((

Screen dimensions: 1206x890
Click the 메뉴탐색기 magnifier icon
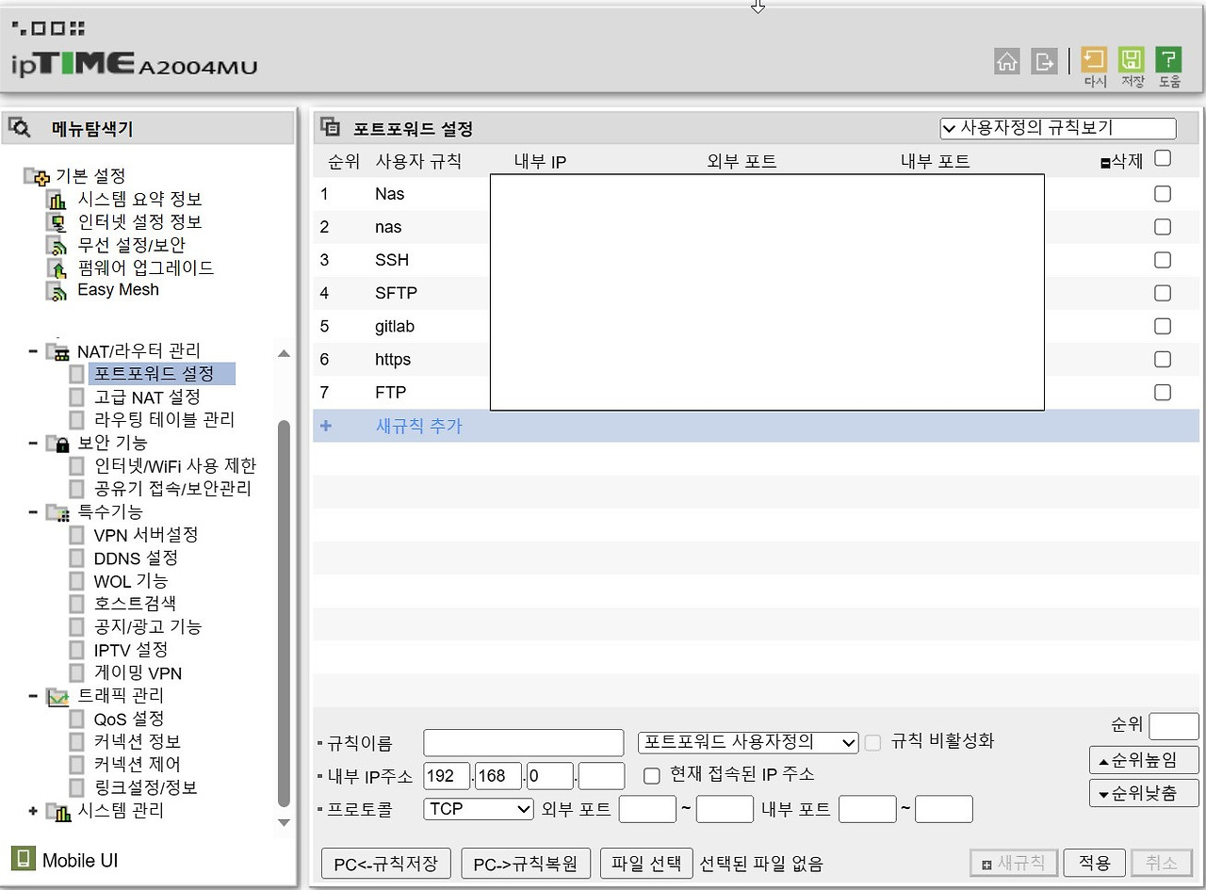point(21,126)
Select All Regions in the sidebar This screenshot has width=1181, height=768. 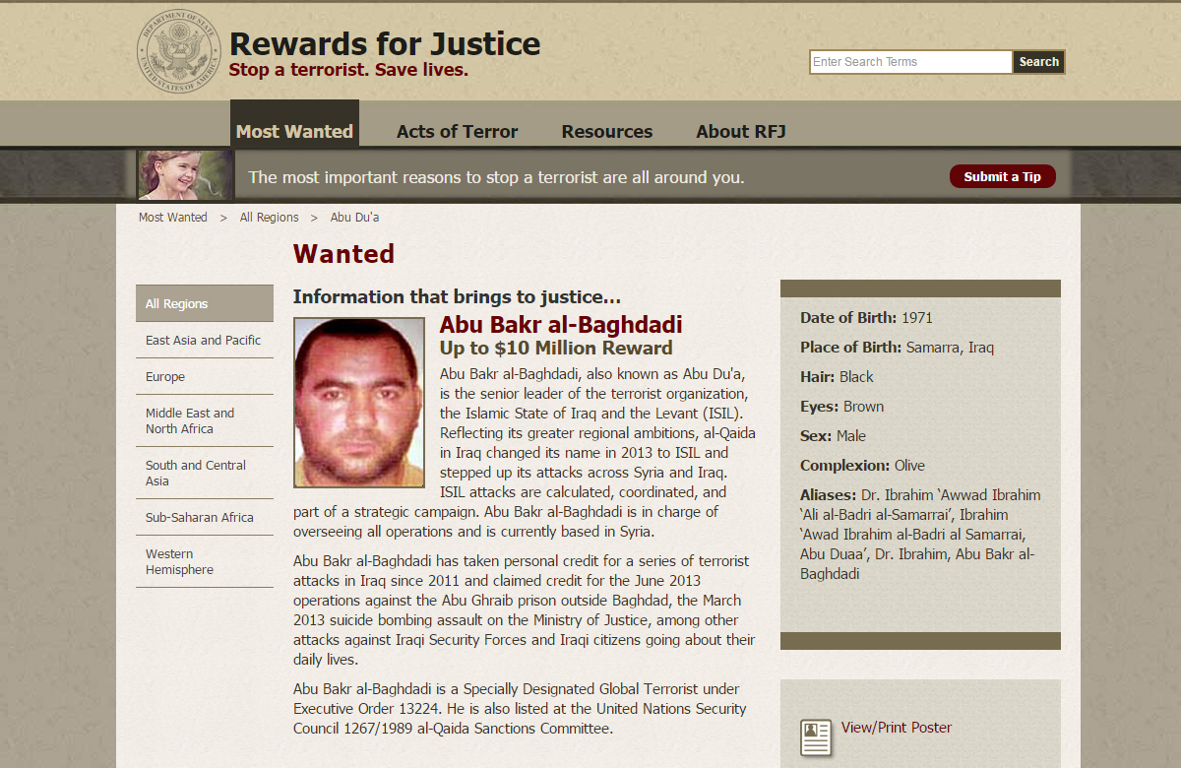205,303
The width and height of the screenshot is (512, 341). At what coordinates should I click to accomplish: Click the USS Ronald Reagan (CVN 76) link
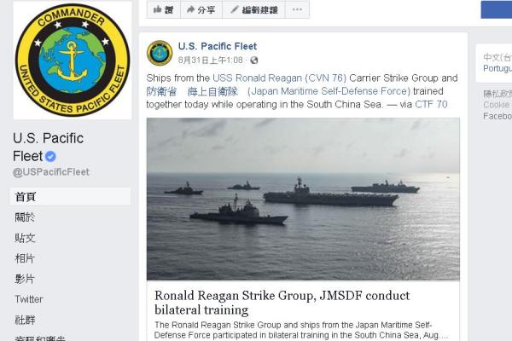[x=279, y=78]
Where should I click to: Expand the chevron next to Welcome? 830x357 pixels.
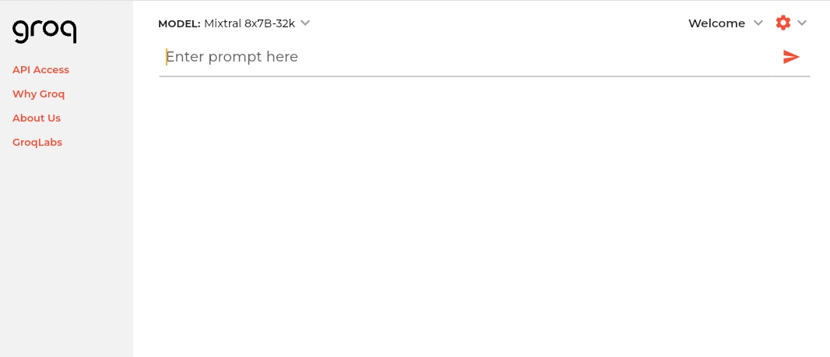click(x=758, y=23)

))

## TASK STATEMENT
The lines to copy begin at the one containing "Where should I" and end at the last line of the records. Set down exactly those lines and no others, both ends included, and omit all pictures.

## ANSWER SECTION
Where should I click to: Expand the chevron next to Welcome? 830x357 pixels.
click(x=758, y=23)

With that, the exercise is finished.